▸ **Exercise task**
Give everything in the data from the line containing "798x495 pixels." down to the line containing "pyautogui.click(x=846, y=11)", both included, as a JSON list of strings with one string per line. Skip blank lines and leave the pictures out.

▸ **Data in this exercise**

• • • •

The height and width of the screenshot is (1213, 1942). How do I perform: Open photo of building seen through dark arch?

• • • •

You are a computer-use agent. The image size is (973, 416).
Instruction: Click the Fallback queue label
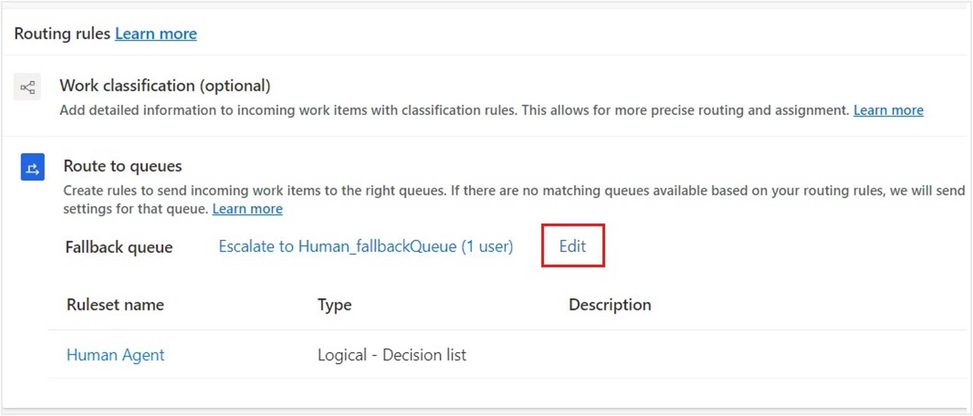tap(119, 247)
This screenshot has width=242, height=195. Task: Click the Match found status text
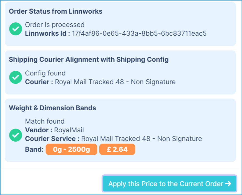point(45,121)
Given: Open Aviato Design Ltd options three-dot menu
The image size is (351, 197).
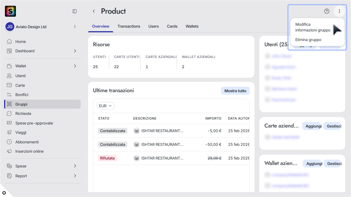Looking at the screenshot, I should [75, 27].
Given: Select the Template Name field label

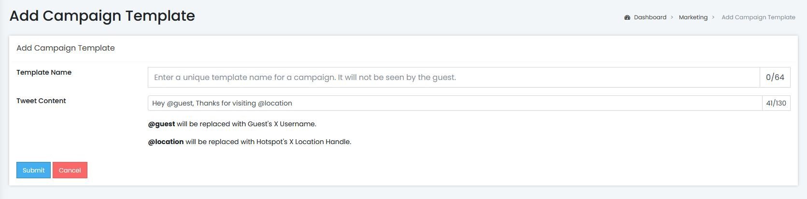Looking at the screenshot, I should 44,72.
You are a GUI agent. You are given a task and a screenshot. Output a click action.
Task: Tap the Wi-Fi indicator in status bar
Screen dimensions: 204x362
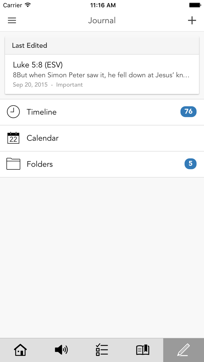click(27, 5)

• • • •

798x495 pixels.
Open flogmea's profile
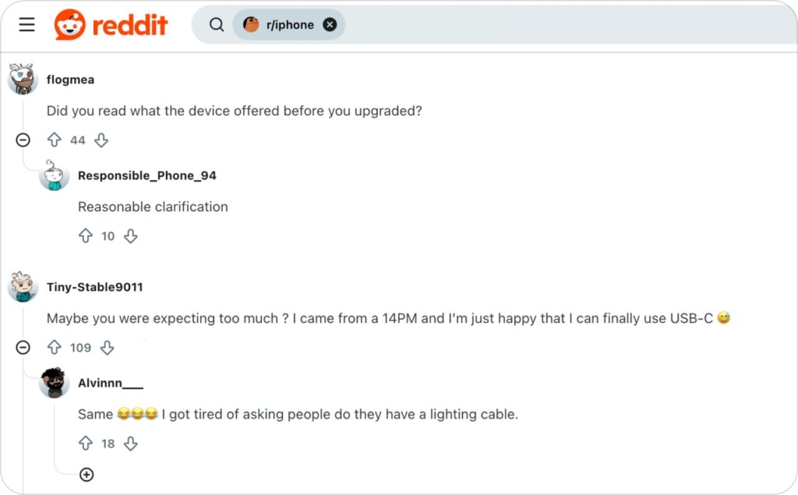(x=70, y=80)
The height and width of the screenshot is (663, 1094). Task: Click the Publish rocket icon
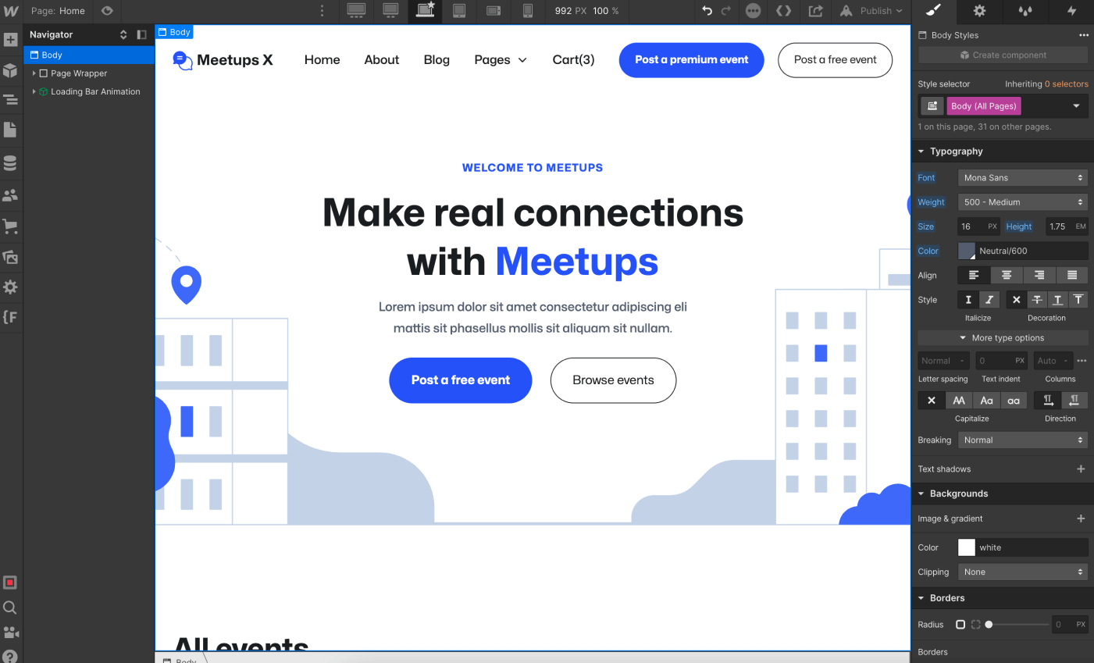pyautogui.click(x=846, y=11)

• • • •

▸ **Full response**
[
  "798x495 pixels.",
  "Open flogmea's profile",
  "(x=70, y=80)",
  "The height and width of the screenshot is (663, 1094). Task: Click the Publish rocket icon",
  "pyautogui.click(x=846, y=11)"
]